0
votes

I'm having trouble with my CNN.

Input: 700 pictures of a road (each of size 200x66 and 3 channels).

Output: Steering angle of the car on that part of the road (value between -1.5 and 1.5).

Some might know a similar setup from Nvidia. I am trying to reproduce this. Each time I am trying to predict, I get the same value for all pictures of my dataset. When learning for only one epoch the value seems to differ a little in the last few positions after decimal point.

I split the data into 600 pictures for training and 100 for evaluation and used this network:

network = input_data(shape=[None, 66, 200, 3], name='input')
network = local_response_normalization(network)
network = conv_2d(network, 24, 5, 2, activation='elu') # 5x5 mit 2x2 stride
network = conv_2d(network, 36, 5, 2, activation='elu') # 5x5 mit 2x2 stride
network = conv_2d(network, 48, 5, 2, activation='elu') # 5x5 mit 2x2 stride
network = conv_2d(network, 64, 3, 1, activation='elu') # 3x3 mit 1x1 stride
network = conv_2d(network, 64, 3, 1, activation='elu') # 3x3 mit 1x1 stride
network = flatten(network)
network = dropout(network, 0.5)
network = fully_connected(network, 1164, activation='elu')
network = fully_connected(network, 100, activation='elu')
network = fully_connected(network, 50, activation='elu')
network = fully_connected(network, 10, activation='elu')
network = fully_connected(network, 1, activation='elu')
network = regression(network, optimizer='adam', learning_rate=0.01, loss='mean_square', name='target')
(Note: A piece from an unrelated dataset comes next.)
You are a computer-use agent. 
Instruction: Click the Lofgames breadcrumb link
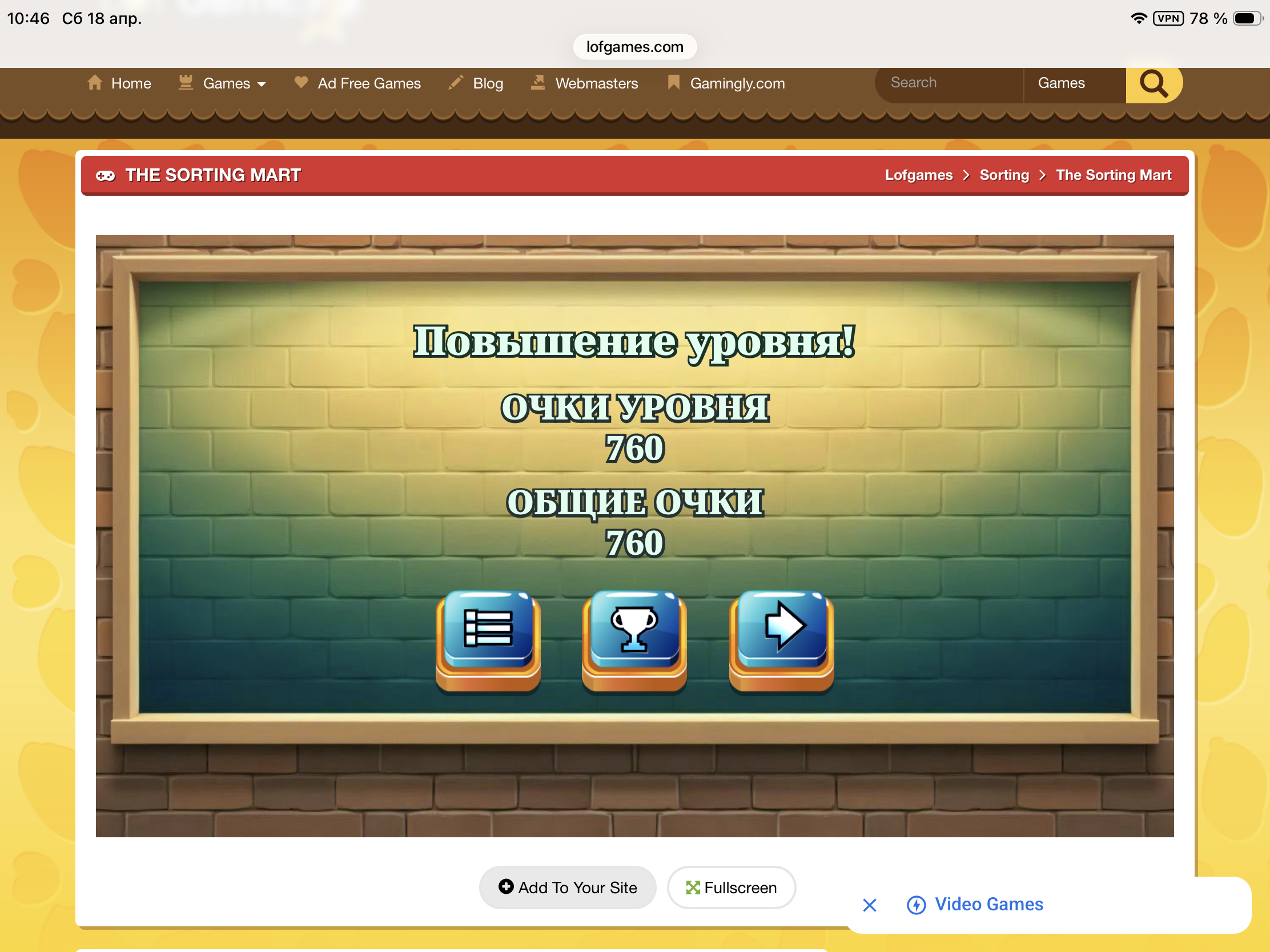[918, 175]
I tried different batch sizes (1-100), different number of epochs (1-50) and changing the learning rate (0.001-0.02).

Is it just my dataset being too small for this network?

Hope you can help me.

Thank you.

1
what is the distribution of your training set (label wise)? - ahmet hamza emra
Standardized steering angle now. Didn't change anything. Also changed activation function, shuffeling data after each epoch now... Unfortunately all this makes no difference. The CNN is always predicting the same (and the value is not even near the mean) - Big M
I'm unsure of the reason, but I had exactly the same problem occurring and found that switching to stochastic gradient descent as the optimiser fixed the problem. - Will Andrew
I think my activation functions where wrong for this task. But with others + SGD as optimizer the problem still persists. - Big M

1 Answers

0
votes

I think TO refers to the paper "End to End Learning for Self-Driving Cars" in which they talk about "less than 100 hours of driving" (Sampled at 10Hz). That's up to 3.6M samples, before cleaning and augmentation, compared to a few hundred.

Also TO misread the network architecture slightly, there's no 1164-sized FC-layer, that's just the result of the flattening operation on the last conv-layer.

I did have some success replicating the paper with about 50K samples and a much shallower network (3x Conv Blocks, 1x Hidden FC). Number of parameters was about the same though, ~250K.